Gravitational lensing occurs when a massive bulk of matter, like a galaxy cluster, sits between Earth and a distant light source. As space is warped by massive objects, the light from the distant object bends as it travels to us, in an effect first predicted by Einstein’s general theory of relativity.
Astrobiological Copernican Limit: Solving Riddles Back Home
Our galaxy hides no fewer mysteries, though, despite being much more thoroughly studied. For instance, a newly unveiled method for assessing the likelihood of life in distant galactic corners, other than Earth, gives scientists a glimmer of hope that new life forms could indeed be spotted one day, as follows from a search project published in the Astrophysical Journal.
The method has yielded inspiring conclusions, claiming there should be at least 36 advanced civilisations that could in theory transmit communication signals in the Milky Way, with the number potentially going up, commented astrophysicist Christopher Conselice from the University of Nottingham in the UK.
These estimates of evolution “on the cosmic scale” have been referred to as “the Astrobiological Copernican Limit”, a whole scale of diverse calculations based on criteria outlined by the research team
For the weakest limit, given that the team assumed that intelligent life arises wherever possible, including on rocky planets, an estimate of tens of billions of potential habitats is highly plausible, it has been suggested. It's extremely unlikely, though, that intelligent life would actually arise in each of these instances.

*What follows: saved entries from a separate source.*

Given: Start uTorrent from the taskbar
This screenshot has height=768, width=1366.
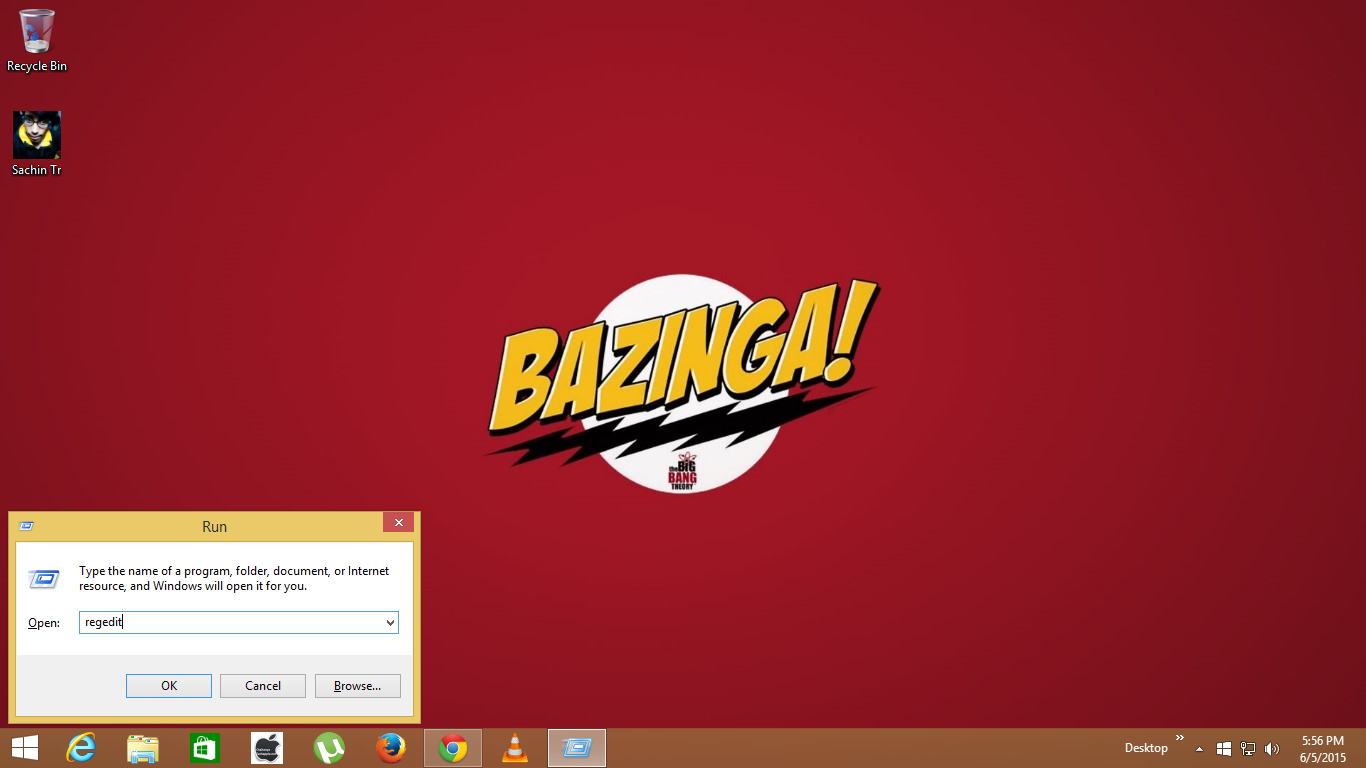Looking at the screenshot, I should pyautogui.click(x=328, y=747).
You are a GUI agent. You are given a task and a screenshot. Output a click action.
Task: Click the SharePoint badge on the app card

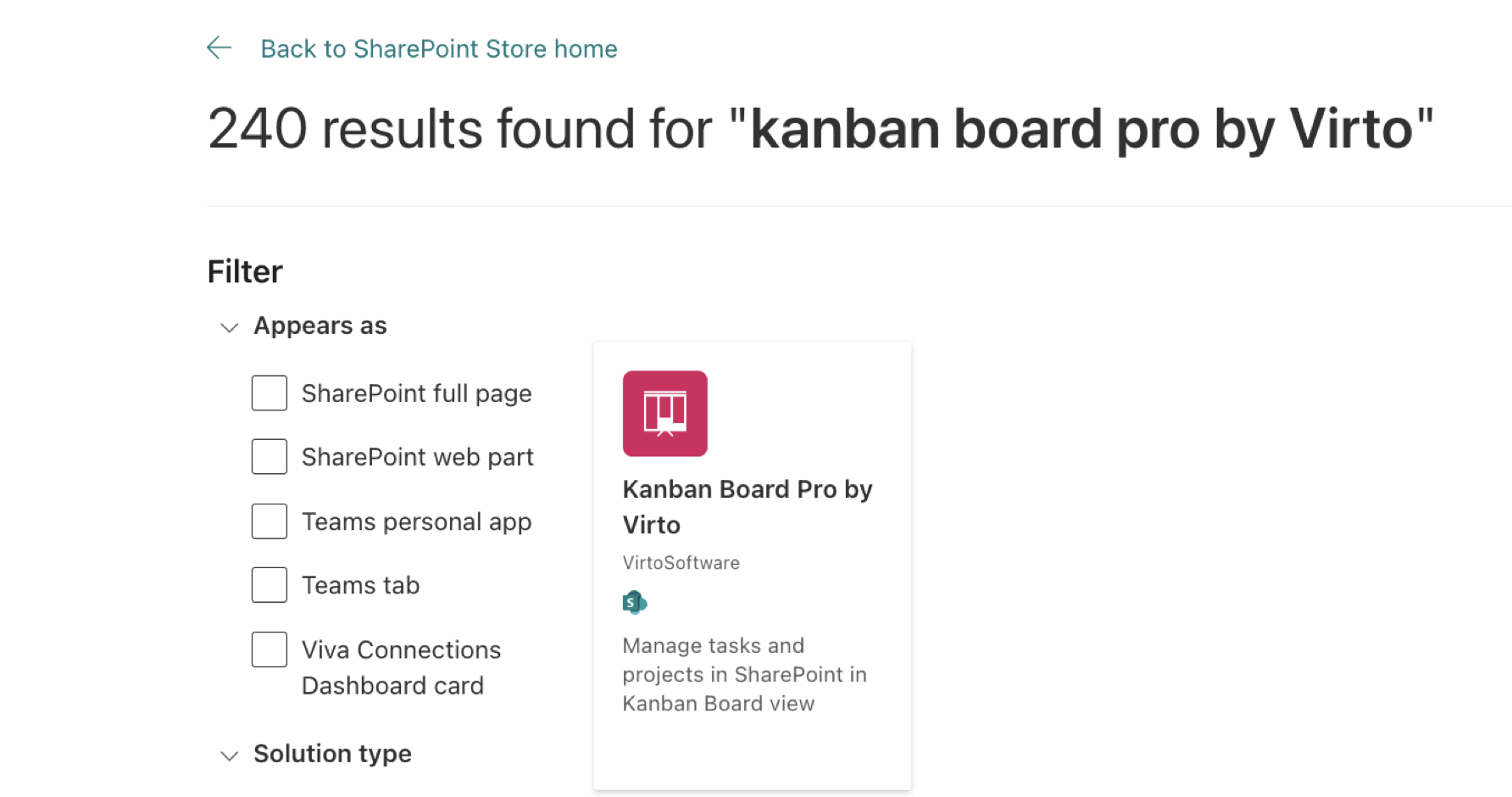(634, 602)
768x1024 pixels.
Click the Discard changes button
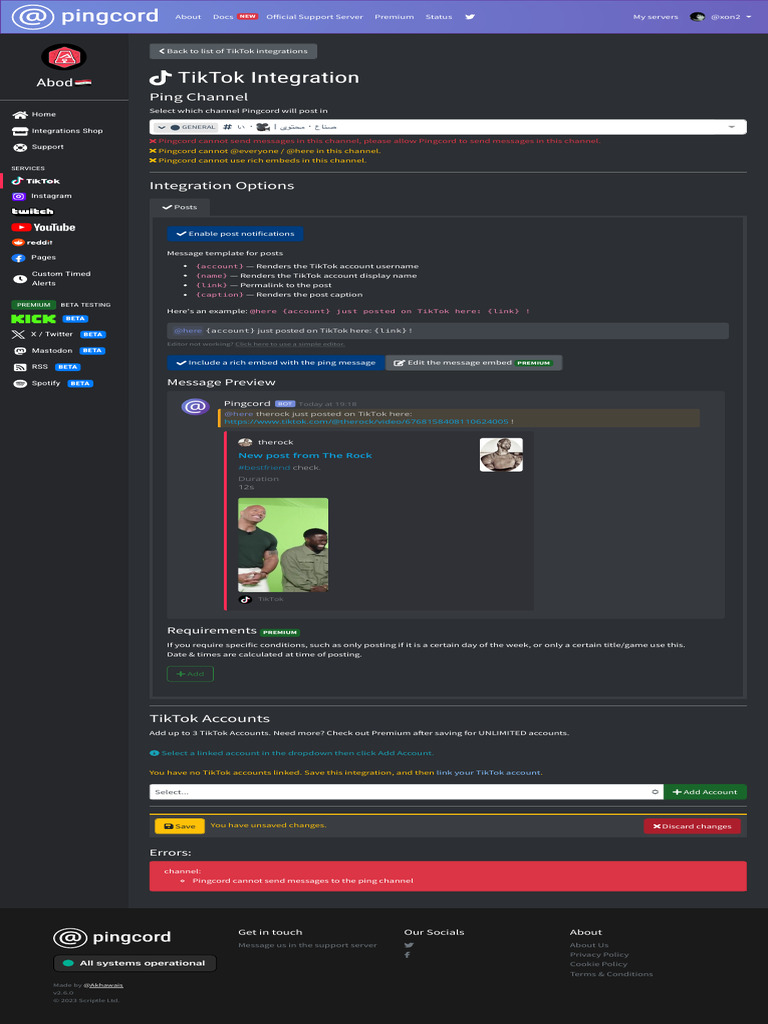692,826
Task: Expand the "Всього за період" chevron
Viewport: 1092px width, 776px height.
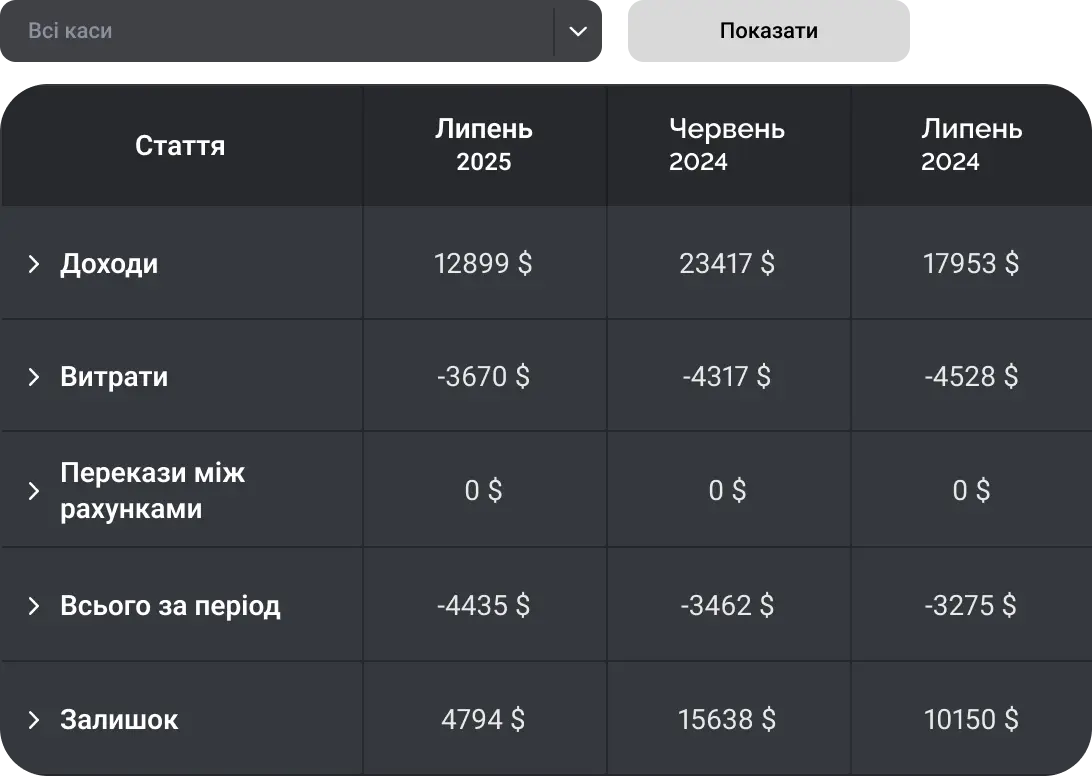Action: point(34,606)
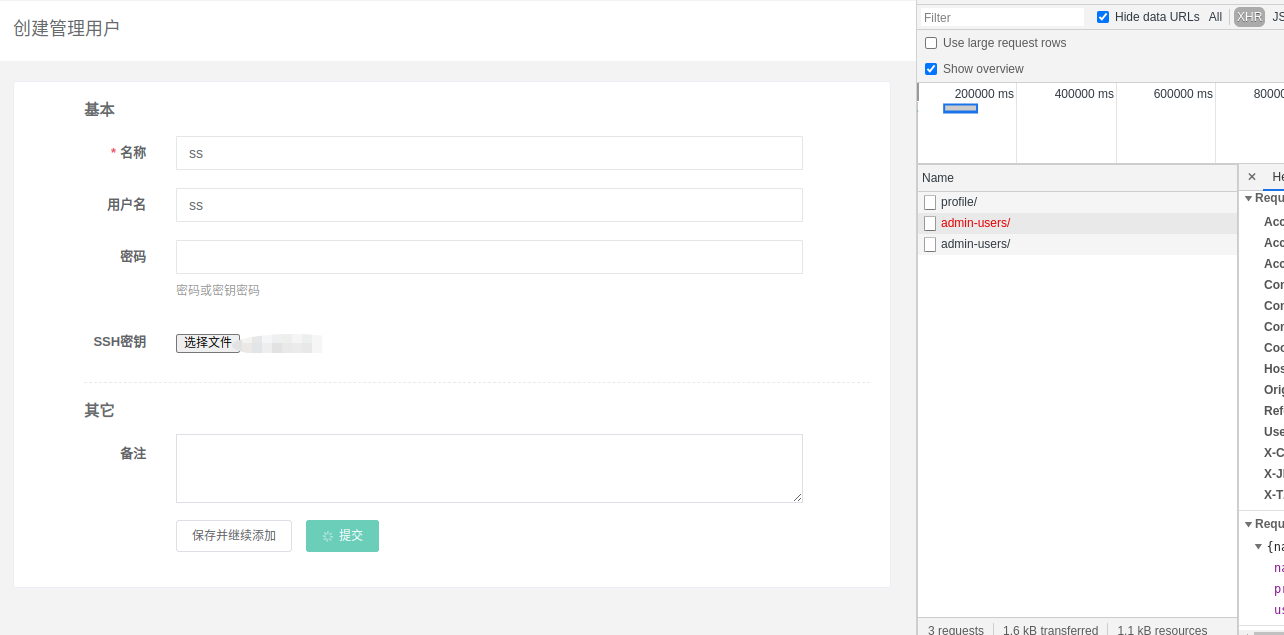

So, as a key - and really big - assumption sounds, it takes around five billion years for intelligent life to emerge and somehow evolve on other planets, as it does on Earth, but life is deemed as probable. Another is that a technological civilisation will last at least 100 years, as ours has. After all, it took 4.5 billion years of evolution before a technological civilisation arose on Earth and learned how to communicate signals.
The method takes into account such criteria as star formation histories, how common metal-rich stars are (like the Sun) and the likelihood of their planets harbouring life on their crust, the Milky Way, home to our Solar System, is estimated to have 100 billion to 400 billion stars, and roughly one exoplanet per star in our galaxy.
“Searches for extraterrestrial intelligent civilisations not only reveals the existence of how life itself forms, but also gives us clues about how long our own civilisation will last", said Conselice, noting that if intelligent life is found common then this would mean that our civilisation could exist for “much longer than a few hundred years".
The absence of signs of civilised life would be, conversely, a bad sign, revealing that life on Earth won’t survive long.